Recently re-elected Japanese Prime Minister Shinzo Abe visited Washington this past week, holding bilateral talks with President Obama, as well as speaking before various organizations.  Abe is the leader of the Liberal Democratic Party, which is the conservative group that has ruled Japan almost uninterrupted (aside from a brief lull in the last three years) since the end of World War II. In his talks with President Obama, the leaders discussed various issues that are confronting both Japan and the US, such as North Korea’s aggressive behavior, Iranian misbehavior, and the current dispute with China. Abe explained his agenda for his term to the Center for Strategic Studies, and forcefully stated his intent to increase Japan’s military and political presence in the region.
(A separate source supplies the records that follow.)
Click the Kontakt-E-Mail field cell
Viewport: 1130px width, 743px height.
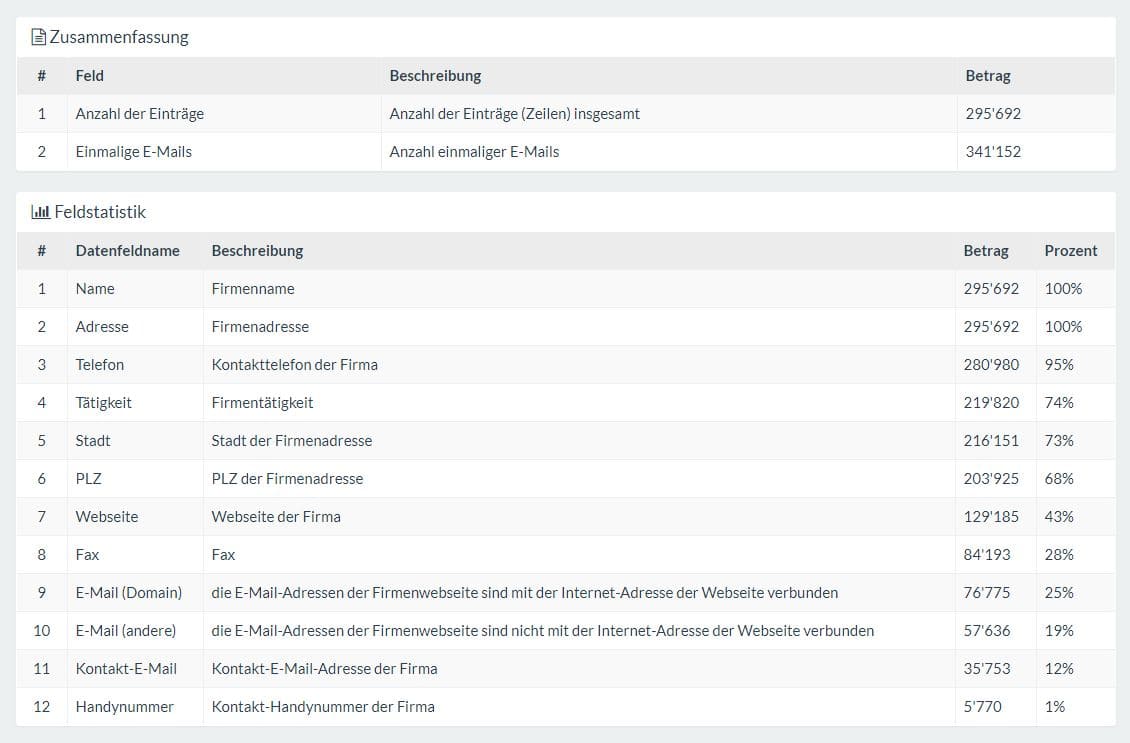point(125,669)
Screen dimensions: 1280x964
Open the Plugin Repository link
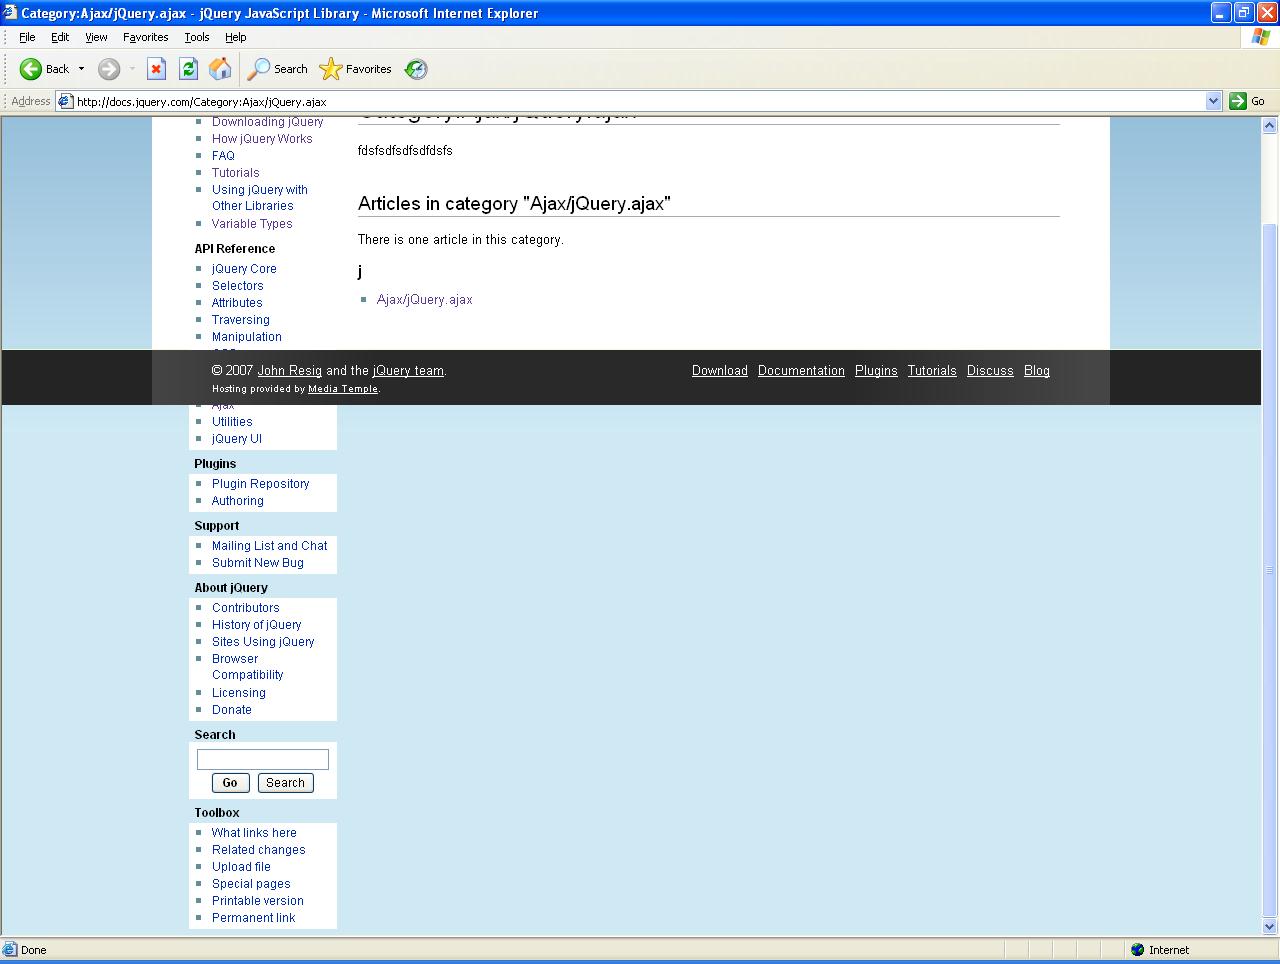[260, 484]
He plans on accomplishing this by increasing the military budget, along with increasing Japan’s coordination with other democratic nations, specifically the United States, Australia, and South Korea. Prime Minister Shinzo Abe heralded a return to Japanese supremacy in the region.

Israel

Over the past two weeks, riots have precipitated in the West Bank because of Israel’s refusal to release four Palestinians who are currently on a hunger strike. During one of the riots, the Israeli Defense Force arrested Arafat Jaradat for allegedly participating in throwing rocks at the soldiers, who subsequently died of a heart attack while in an Israeli prison. This caused additional unrest in the West Bank, and many prisoners have organized a day long hunger strike for Saturday, Feb. 24. Israel responded to these additional riots by effectively demanding the Palestinian Authority, which is the government of the West Bank, to break up the protests. There are reports that one of the four original hunger strikers is close to death because of his protest.

Britain

For the first time since 1978, Britain’s credit rating has decreased from AAA to AA1. This readjustment was made by Moody’s, one of the world’s rating agencies, on the expectation that Britain’s economy wouldn’t fully recover from its current economic situation for at least a few years. It doesn’t appear that further downgrades will happen in the near future, as Moody’s has declared that Britain’s new rating is currently “stable.”  Both France and America have both experienced the same downgrade in the past two years. Only the future will tell if this will assign some of the blame for the current situation to the Conservatives who are in charge, giving the advantage to the Labour Party.